The father of CA is John von Neumann. Working on self-replication and attempting to provide a reductionist theory of biological development, von Neumann was trying to conceive a system capable of producing exact copies of itself. Now biology prima facie appears to be the realm of fluidity and continuous dynamics. But following a suggestion of his colleague Stanislaw Ulam, von Neumann decided to focus on a discrete, two-dimensional system. Instead of just black-or-white cells, von Neumann’s automaton used 29 different states and rather complicated dynamics, and was capable of self-reproduction. Von Neumann’s CA was also the first discrete parallel computational model in history formally shown to be a universal computer, i.e., capable of emulating a universal Turing machine and computing all recursive functions.
John Von Neumann
Stanislaw Ulam
John Conway
Motivated by questions in mathematical logic and in part by work on simulation games by Ulam, among others, John Conway began doing experiments in 1968 with a variety of different two-dimensional cellular automaton rules. Conway's initial goal was to define an interesting and unpredictable cell automaton. As a result, in 1970 the mathematician John Conway introduced his aforementioned Life game, arguably the most popular automaton ever, and one of the simplest computational models ever proved to be a universal computer. It was viewed as a largely recreational topic, and little follow-up work was done outside of investigating the particularities of the Game of Life and a few related rules in the early 1970s.

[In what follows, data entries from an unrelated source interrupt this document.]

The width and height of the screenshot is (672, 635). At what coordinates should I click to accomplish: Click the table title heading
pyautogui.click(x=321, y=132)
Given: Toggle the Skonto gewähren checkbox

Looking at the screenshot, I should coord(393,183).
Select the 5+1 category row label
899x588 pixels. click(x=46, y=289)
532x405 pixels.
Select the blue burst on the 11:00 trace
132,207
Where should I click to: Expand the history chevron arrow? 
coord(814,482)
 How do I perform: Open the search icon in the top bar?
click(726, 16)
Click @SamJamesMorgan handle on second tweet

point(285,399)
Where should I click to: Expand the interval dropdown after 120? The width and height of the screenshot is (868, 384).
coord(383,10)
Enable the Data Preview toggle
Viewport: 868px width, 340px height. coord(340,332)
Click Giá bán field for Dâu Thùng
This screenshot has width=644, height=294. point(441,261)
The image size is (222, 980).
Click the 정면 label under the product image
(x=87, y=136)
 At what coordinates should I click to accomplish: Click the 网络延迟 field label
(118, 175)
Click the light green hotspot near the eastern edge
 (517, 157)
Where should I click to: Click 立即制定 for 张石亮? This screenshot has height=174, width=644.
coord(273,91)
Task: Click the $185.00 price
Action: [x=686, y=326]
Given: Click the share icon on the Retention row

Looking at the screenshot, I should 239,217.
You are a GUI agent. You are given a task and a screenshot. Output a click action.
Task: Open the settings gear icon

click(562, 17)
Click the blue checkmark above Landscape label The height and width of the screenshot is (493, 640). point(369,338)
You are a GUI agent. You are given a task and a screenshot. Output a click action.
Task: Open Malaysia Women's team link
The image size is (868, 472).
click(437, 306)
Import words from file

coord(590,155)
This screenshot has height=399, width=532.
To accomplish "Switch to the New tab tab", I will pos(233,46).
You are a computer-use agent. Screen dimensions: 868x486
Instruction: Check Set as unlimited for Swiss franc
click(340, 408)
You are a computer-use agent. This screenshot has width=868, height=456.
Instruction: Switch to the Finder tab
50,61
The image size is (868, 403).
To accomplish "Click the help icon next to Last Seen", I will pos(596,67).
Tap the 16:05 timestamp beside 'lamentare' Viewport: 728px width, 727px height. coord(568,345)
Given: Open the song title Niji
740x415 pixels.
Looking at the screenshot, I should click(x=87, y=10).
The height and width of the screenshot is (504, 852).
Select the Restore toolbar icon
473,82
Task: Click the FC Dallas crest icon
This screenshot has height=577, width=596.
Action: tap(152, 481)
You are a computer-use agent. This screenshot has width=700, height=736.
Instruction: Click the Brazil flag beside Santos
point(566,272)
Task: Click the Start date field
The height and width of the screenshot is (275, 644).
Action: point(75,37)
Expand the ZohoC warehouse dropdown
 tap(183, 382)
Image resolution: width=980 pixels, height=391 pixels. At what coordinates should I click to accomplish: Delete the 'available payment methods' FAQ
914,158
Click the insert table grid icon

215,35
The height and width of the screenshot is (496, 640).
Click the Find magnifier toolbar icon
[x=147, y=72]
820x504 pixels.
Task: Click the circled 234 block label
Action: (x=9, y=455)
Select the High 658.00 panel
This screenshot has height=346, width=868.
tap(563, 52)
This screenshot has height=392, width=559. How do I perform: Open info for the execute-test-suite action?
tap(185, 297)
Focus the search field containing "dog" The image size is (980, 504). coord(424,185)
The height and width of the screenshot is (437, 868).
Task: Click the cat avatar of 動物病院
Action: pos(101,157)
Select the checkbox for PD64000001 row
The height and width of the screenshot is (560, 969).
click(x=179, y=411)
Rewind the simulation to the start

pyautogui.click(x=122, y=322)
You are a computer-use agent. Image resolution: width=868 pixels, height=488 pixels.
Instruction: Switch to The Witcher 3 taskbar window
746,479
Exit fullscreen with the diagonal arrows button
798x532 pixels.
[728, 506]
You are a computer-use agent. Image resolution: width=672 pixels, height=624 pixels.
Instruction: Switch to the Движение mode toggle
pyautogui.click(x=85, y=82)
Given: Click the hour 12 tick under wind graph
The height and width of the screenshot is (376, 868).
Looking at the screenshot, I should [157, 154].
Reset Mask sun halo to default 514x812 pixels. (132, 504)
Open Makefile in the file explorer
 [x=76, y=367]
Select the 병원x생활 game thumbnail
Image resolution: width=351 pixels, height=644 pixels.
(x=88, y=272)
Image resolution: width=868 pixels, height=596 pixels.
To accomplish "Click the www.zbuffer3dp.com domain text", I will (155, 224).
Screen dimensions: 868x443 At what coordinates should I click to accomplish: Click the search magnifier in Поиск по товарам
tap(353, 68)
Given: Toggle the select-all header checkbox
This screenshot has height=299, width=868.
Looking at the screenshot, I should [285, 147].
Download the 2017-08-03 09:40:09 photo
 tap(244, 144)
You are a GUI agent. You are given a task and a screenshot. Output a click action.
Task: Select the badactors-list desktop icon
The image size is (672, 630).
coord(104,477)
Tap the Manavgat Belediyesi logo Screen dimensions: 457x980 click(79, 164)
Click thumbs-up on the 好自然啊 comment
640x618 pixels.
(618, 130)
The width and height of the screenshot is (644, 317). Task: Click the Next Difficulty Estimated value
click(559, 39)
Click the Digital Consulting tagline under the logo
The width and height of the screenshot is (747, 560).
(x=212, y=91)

Stephen Wolfram’s works in the 1980s contributed to putting the growing community of CA followers on the scientific map. In a series of papers, Wolfram extensively explored one-dimensional CA, providing the first qualitative taxonomy of their behavior and laying the groundwork for further research. A particular transition rule for one-dimensional CA, known as Rule 110, was conjectured to be universal by Wolfram. Some twenty years after the conjecture, Matthew Cook proved that Rule 110 is capable of universal computation. In 2002 Wolfram published a 1280-page text 'A New Kind Of Science', which extensively argues that the discoveries about cellular automata are not isolated facts but are robust and have significance for all disciplines of science.